## Brief
Copies of all lines that contain "computer" are needed; take them from the data below.

## Items from a data source

——

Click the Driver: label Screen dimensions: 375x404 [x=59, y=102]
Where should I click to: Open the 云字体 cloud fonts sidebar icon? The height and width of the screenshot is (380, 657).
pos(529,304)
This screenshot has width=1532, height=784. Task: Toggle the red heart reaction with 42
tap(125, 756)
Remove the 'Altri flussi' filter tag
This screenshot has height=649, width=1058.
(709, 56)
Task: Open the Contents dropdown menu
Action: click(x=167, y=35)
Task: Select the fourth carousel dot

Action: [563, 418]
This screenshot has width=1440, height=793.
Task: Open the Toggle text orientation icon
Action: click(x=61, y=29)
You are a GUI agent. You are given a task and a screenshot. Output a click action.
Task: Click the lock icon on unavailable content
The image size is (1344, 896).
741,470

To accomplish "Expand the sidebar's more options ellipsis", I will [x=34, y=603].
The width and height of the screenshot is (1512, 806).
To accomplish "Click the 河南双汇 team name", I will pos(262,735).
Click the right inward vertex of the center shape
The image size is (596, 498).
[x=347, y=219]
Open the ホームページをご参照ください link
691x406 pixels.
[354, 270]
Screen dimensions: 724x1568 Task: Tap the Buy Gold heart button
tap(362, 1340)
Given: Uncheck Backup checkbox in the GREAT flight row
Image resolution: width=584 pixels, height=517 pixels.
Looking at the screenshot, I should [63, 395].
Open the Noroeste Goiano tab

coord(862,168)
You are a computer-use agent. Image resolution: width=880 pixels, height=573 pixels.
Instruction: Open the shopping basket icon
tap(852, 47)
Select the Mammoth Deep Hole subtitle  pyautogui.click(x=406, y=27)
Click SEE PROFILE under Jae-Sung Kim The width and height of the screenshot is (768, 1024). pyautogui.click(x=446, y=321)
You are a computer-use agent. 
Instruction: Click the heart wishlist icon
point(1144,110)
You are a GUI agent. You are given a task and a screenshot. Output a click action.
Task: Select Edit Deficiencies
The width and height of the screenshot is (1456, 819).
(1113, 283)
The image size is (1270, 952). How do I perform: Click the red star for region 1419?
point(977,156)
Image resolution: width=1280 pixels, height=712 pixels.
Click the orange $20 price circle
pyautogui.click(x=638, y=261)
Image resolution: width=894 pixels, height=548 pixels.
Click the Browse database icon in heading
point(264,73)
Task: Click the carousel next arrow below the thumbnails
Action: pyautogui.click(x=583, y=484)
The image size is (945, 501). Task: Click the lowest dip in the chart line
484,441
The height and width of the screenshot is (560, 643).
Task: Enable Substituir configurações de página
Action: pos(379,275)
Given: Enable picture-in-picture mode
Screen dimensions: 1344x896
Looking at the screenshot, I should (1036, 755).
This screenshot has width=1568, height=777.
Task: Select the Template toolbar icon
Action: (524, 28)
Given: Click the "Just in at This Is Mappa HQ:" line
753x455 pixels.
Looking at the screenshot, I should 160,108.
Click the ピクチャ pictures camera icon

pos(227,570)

——

## Result of the task
You are a computer-use agent. Image resolution: width=880 pixels, height=573 pixels.
You are a computer-use agent. 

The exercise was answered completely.